# 1948 Safticycle Motorbike



## milbicycleman (Jul 10, 2012)

I have a 1948 Safticycle that was made in Lacrosse Wisconsin and I was wondering if anyone has any information on them. This is what a restored one looks like. Mine is a work in progress.


----------



## Boris (Jul 10, 2012)

Interesting bikes, and there's tons of info out there on these, just continue your google search.


----------



## Iverider (Jul 12, 2012)

I know nothing about these except that I want one!


----------



## milbicycleman (Jul 12, 2012)

They are very rare so not that many people know about them. I think around 1,500 were made from 1941 to 1948.


----------



## bentwoody66 (Jul 14, 2012)

Aren't these the bikes that one of the 3 stooges had their hand in?


----------



## Boris (Jul 14, 2012)

You're thinking of the Marman Twin Motorbike.
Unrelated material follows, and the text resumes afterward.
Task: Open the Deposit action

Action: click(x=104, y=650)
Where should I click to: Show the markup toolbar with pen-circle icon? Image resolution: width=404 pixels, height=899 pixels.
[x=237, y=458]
That was Zeppo Marx's baby.
http://www.mikeybike.com/marman.html


----------



## vincev (Jul 14, 2012)

Why Boris,Your a Marx bros.fan ? Horse Feathers to you.


----------



## Boris (Jul 19, 2012)

*Marman Twin*

Attached is a current ad for the Zeppo Marx motor bike that i was alluding to in the earlier post.
http://seattle.craigslist.org/tac/mcy/3134880111.html


----------